Griffin & Sabine
An Extraordinary Correspondence
Nick Bantock
(Chronicle)
Griffin Moss is a poor artist, designer of postcards, living in a garret in London. He gets a love note from Sabine Strohem. She lives on Katie, one of the Sicmons, a chain of five islands in the South Pacific. She too is an artist, designs stamps for the impoverished government to sell to stamp collectors all over the world.

The way they find each other: she has visions of his art work. "When you draw or paint, I see what you are doing while you do it." To prove it she tells him, "Last week while working on a head in chalk, you paused and lightly sketched a bird on the bottom corner of the paper."

Griffin & Sabine came out ten years ago; this is the 10th Anniversary Limited Edition; and the whole thing is a corker. Lovely geckoes, kangaroos with hats, giraffes with cigarettes. Open it, see at first the front of the postcards with gorgeous island stamps (Bali-like masks, birds and butterflies) along with great illustrations and those boring English stamps of the queen.

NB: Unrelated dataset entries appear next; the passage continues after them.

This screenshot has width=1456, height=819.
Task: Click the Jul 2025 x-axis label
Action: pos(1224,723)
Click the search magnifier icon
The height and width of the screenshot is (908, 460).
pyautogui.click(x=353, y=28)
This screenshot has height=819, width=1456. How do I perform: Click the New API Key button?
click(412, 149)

Then, on page 13, envelope addressed to

    Griffin Moss
    41 Yeats Avenue
    London
    NW 3
    England.

Turn the page open the envelope, and there is a creamy paper, the clear writing of Sabine, telling of her father who collected specimens for the Natural History Museum in Paris; who once told her "Pain and beauty, our constant bedfellows." "Don't feel invaded," she tells Griffin.

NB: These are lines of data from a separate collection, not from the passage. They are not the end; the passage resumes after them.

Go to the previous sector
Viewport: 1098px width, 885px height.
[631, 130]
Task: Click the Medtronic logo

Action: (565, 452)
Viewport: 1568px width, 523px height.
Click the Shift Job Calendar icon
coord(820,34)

The next page, envelope addressed to her, decorated in filigree (Renaissance face, long nose being snapped by smiling fish --- see below). Open up the envelope: bad typing, childhood stories of father "wearing his traditional uniform of socks and moth-eaten dressing gown," mother in her "lemon carpet slippers and housecoat." Mother and father die in accident when he is 15, he moves in with mother's stepsister, "a potter, the kindest person I've ever met."

§     §     §

Wandering through Griffin and Sabine is like moving into the lives of two artistic, sensitive people, and having a chance to read their mail. The cards and letters are loaded with drawings and sketches, primitive and Renaissance, naturalistic. Further on in the book the pictures and words get weirder, more violent (banana shooting bullet through apple; four naked featherless birds crowding each other, vacant blue-blind eyes) The words, too, become more desperate: "I never used to be like this," he writes: "My days are barren." She tells him to visit, but:

    Sabine
    Things have become so difficult ... you don't exist ... I invented you ... before it takes me over it has to stop.
    Goodbye.

Then she:

    You do not dismiss a muse at whim.